We can never know the past with certainty, for we can have no direct experience of it. Let us take an example. Did Julius Caesar exist? We have the word of ancient Romans that he did, but we have no body, as he was cremated. So how can we know that there was not a vast conspiracy to pretend that he did in fact live? We cannot, but what we can do is create a coherent picture of the world, using reports from the past, as if we were doing a jig saw. Slowly by eliminating inconsistencies we create a picture that seems meaningful and rational, and this we believe to be the true picture. In Caesar's case there is no meaningful picture of the past that excludes his existence.
It is the same with Jesus of Nazareth. As with all historical knowledge we work by inference. We gather data together and interpret it. Often this is an ongoing process in which we are constantly obliged to revise our views, as new data is discovered. History is an attempt to create an accurate picture of the past by the use of inference; and there is no credible picture that excludes Jesus' existence.
Those who deny the existence of Jesus have to deal with one undoubted fact: no one in the ancient world, not even his enemies, denied that Jesus existed. They may have thought him insignificant, they may even have thought him a wrongdoer, but the ancients spoke of him as a person who really existed. Jewish writings also mention Jesus as a historic person, as they state that he was executed for sorcery. These writings found in the Talmud are relatively late, but they confirm that the ancients were convinced that there was really a person called Jesus of Nazareth and that he was somehow linked to Christianity. The ancients were neither stupid nor gullible. Just like us they constructed their picture of the past in a reflective way, and throughout the history of the ancient world their picture of the past never included the belief that Jesus was fictional.

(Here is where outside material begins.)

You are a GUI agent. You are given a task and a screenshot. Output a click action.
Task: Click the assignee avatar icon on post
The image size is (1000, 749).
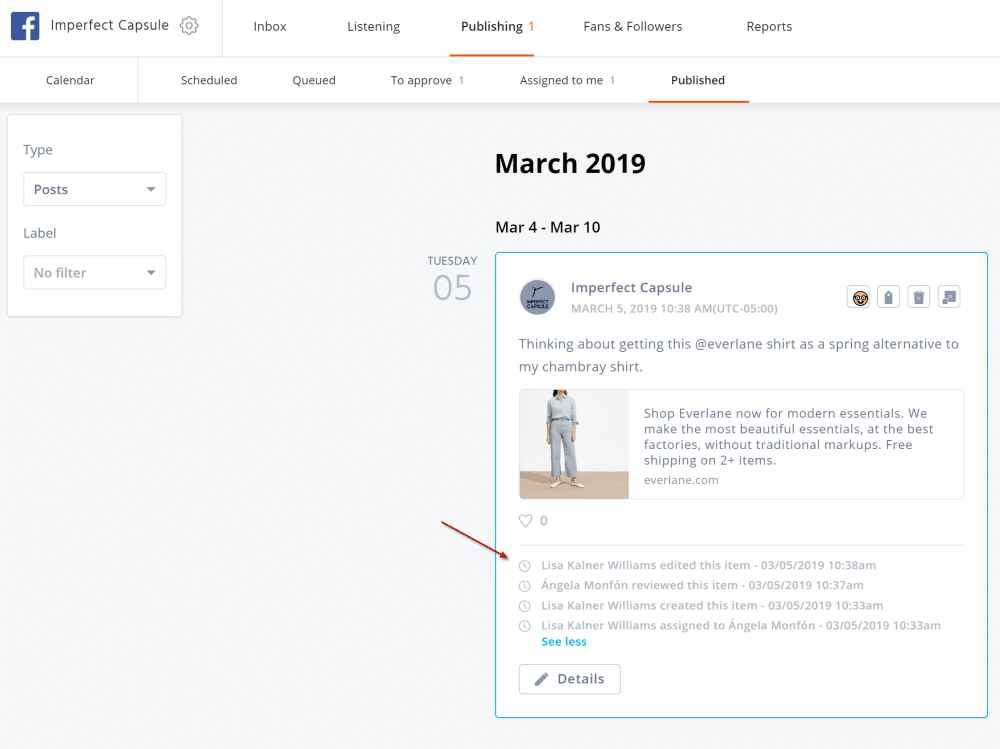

We also have the question of the historicity of the gospel accounts. Few scholars would think that the gospels are purely factual history, but to go the other way and say that there is no truth in them is to make the mistake of thinking in polar opposites. The gospels were written by people who loved Jesus and wanted to preserve his memory. Not all their recollection would be accurate, and it was shaped by the post-resurrection faith of the church, but to think it all false is as erroneous as to think it fully factual. The hard task is to tease out which bits are historical and which not.
But we also have the simple fact of the church. Though you can argue about the historicity of the gospels it is unarguable that the church did consist of people who claimed to have known Jesus and that they passed on their memories and their faith in him to others. In the church we have an ongoing community rooted in the past which descends from those who claimed to have walked, talked and lived with Jesus. These people, the earliest Christians, claimed that their lives had been transformed by the encounter and they developed an intense commitment that was tested unto martyrdom in some cases. All this for a merely fictional figure!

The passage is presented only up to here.